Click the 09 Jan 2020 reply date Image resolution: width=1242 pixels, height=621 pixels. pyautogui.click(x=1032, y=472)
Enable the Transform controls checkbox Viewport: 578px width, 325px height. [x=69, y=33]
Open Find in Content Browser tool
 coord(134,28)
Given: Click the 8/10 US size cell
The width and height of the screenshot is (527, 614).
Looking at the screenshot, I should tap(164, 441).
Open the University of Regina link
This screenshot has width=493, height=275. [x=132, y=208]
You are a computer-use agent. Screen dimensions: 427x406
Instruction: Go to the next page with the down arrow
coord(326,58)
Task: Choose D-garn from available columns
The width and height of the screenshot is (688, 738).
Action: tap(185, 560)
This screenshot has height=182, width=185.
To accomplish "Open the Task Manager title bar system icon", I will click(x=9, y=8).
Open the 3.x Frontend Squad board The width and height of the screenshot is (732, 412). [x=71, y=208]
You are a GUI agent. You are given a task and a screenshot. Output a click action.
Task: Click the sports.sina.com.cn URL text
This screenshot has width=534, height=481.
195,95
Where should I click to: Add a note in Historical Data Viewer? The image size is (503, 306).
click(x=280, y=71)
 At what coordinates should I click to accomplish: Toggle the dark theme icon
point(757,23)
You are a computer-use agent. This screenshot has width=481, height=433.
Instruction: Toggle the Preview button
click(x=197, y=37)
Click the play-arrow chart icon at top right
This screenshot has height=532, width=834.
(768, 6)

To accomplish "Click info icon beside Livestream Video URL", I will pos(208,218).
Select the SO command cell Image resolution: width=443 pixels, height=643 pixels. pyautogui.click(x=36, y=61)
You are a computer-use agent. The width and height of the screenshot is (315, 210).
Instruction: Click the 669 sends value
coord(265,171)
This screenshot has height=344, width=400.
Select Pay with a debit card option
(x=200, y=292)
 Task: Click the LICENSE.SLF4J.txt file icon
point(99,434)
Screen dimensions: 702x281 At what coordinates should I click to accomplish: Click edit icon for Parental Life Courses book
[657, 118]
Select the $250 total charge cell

PROMPT. Copy range, inclusive: the line holding "You are a computer-use agent. Screen" to the line holding "This screenshot has height=182, width=185.". Reproduce exactly those lines of the records above and no others.

SOLUTION BELOW.
You are a computer-use agent. Screen dimensions: 427x406
Instruction: Go to the next page with the down arrow
coord(326,58)
Task: Choose D-garn from available columns
The width and height of the screenshot is (688, 738).
Action: tap(185, 560)
This screenshot has height=182, width=185.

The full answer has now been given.